▸ What to work on: Count the lines that contain the word "Where", treating case as significant, and give only the number.

▸ Input for this task:
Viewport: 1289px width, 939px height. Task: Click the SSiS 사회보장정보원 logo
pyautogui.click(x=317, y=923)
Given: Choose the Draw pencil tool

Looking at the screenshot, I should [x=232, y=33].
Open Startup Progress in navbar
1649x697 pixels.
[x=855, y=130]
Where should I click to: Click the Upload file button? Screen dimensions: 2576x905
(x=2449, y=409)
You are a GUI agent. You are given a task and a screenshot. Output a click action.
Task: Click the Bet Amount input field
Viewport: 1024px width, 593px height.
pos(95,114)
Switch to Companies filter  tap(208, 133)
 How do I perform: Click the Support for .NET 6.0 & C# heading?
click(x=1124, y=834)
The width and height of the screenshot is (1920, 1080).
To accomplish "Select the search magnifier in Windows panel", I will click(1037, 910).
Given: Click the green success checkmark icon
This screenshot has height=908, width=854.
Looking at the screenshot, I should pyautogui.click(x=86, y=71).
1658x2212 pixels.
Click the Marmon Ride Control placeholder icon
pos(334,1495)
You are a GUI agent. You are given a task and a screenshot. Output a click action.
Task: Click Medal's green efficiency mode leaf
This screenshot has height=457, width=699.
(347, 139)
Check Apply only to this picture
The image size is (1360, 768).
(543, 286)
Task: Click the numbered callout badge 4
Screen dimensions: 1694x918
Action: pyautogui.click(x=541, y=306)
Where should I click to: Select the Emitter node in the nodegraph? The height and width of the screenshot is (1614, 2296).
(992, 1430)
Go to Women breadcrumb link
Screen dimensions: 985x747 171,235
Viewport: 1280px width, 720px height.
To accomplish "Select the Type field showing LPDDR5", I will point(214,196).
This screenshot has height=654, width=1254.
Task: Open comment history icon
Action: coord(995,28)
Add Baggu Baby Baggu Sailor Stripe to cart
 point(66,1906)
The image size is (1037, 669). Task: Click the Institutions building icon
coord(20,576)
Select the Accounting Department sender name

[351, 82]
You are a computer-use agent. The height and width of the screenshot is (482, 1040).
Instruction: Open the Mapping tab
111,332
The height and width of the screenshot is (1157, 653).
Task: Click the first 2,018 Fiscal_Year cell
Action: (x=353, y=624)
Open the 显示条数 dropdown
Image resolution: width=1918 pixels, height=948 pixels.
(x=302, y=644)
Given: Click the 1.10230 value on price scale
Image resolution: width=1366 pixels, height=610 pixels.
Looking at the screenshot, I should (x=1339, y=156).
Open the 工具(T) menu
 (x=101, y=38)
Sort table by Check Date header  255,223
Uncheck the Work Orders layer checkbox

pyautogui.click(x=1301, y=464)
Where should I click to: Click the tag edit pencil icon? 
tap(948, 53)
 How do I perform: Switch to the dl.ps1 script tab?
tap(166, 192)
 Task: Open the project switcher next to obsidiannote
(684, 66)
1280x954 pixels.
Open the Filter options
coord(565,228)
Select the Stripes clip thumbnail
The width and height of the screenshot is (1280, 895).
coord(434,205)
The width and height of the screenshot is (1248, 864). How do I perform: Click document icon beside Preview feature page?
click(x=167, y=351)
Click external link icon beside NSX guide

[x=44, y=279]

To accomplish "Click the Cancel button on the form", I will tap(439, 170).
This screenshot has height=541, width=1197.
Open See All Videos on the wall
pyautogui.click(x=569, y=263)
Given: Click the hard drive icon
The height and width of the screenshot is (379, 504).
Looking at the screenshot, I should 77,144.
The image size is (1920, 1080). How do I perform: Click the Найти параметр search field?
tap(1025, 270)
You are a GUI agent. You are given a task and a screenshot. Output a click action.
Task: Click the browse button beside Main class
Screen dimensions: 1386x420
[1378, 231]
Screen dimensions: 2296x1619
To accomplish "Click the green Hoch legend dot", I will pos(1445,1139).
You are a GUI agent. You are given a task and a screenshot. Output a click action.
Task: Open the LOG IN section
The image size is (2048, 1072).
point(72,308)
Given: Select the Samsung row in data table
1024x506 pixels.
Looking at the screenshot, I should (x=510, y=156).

▸ Result for this task: 3